Vers le milieu de la Restauration, une Société s’était formée, qui avait pris pour enseigne : Dîner de la Soupe à l’Oignon. Les membres de l’association étaient au nombre de vingt — dont quatre faisant déjà partie de l’Académie — et les réunions avaient lieu tous les trois mois. Tous les sociétaires avaient juré que les réunions dureraient jusqu’au jour où les vingt convives confédérés seraient entrés à l’Académie.

Chaque repas débutait, par une soupe à l’oignon, naturellement. Après quoi, fourchette en main, on renouvelait l’engagement de s’appuyer, de se produire, de se pousser mutuellement.
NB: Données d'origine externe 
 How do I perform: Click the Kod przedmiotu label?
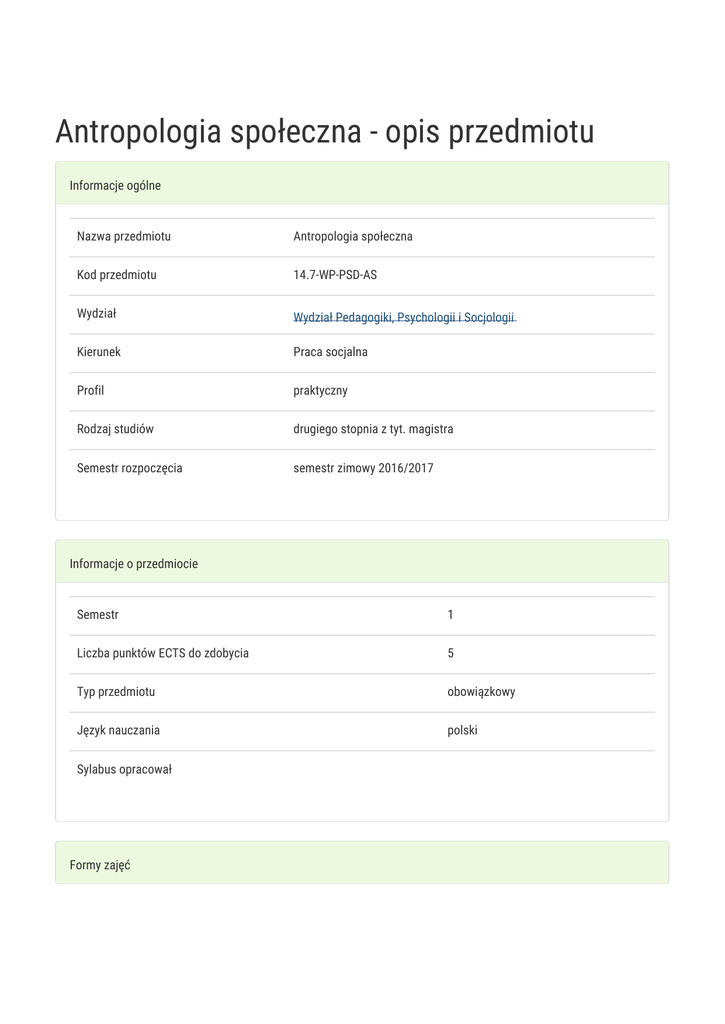117,274
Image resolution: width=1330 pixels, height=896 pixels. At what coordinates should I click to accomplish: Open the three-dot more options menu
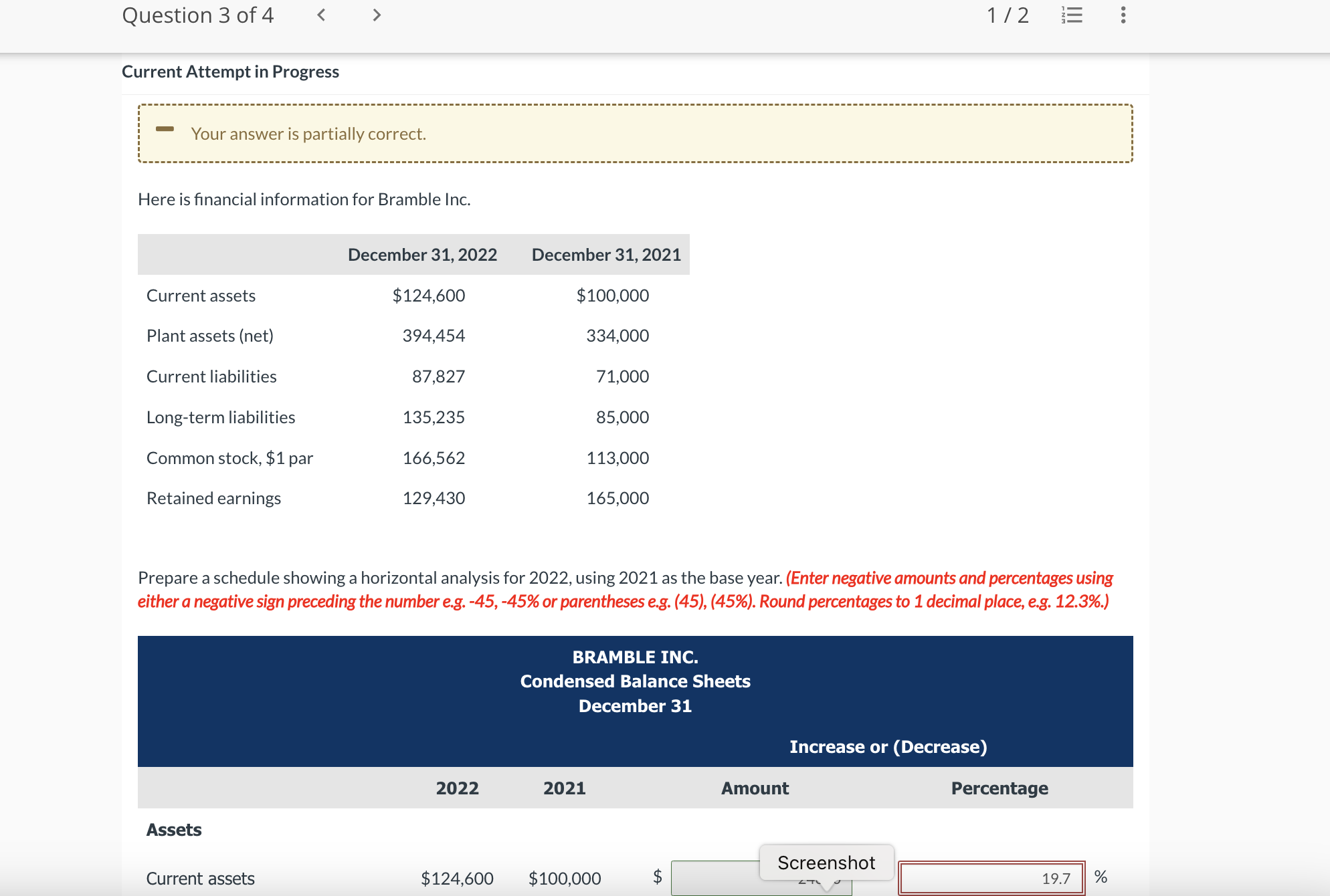coord(1123,15)
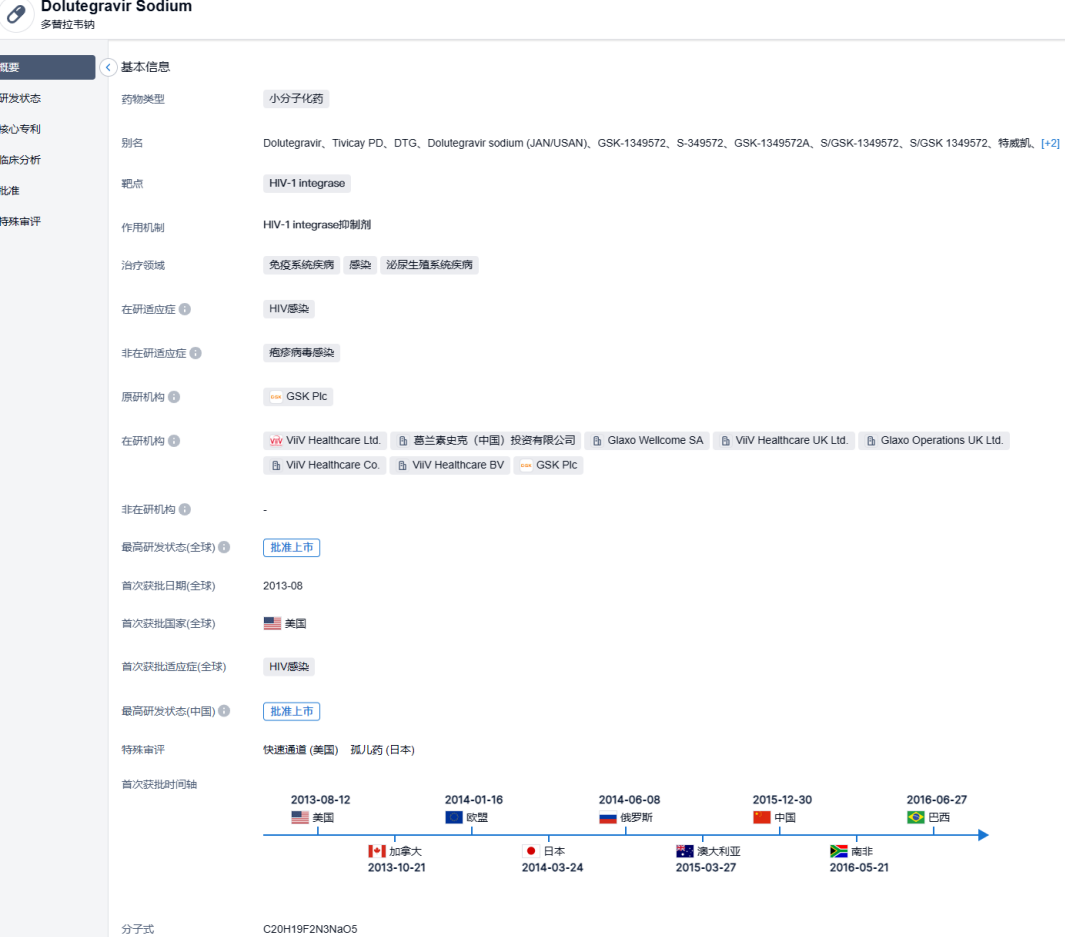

On blaguait bien un peu ces Immortels déjeuneurs qui agiotaient dans tous les journaux, qui se tenaient à l’affût de toutes les places, de tous les emplois littéraires, qui « chauffaient » toutes les réputations et qui, pour prendre d’assaut la place académique, se contentaient de charger à la fourchette. On fit même courir là-dessus, dans les journaux, quelques strophes :

Pour être académicien,
Esprit et talent ne sont rien,
Il faut intrigue et cætera,
Alléluia !

Pourtant, dans ce beau temps-là,
Sans trop d’effort l’on entrera
En se baissant et cætera,
Alléluia !

Un déjeuner l’on donnera
Où large pâté paraîtra,
Jambon, saucisse et cætera,
Alléluia !

Mais l’union fait la force. En dépit des critiques, les vingt membres s’assirent sur les fauteuils académiques; le dernier franchit les portes de l’Institut en 1845. Dès lors, les dîners de la Soupe à l’Oignon cessèrent. Cependant, plus d’une fois depuis, un vénérable académicien invita à dîner quelques-uns de ses collègues qui, comme lui, avaient fait partie de la ténébreuse association. Alors, la soupe à l’oignon était de rigueur. Et, en 1860, l’Académie comptait encore onze membres du groupe de la Soupe à l’Oignon !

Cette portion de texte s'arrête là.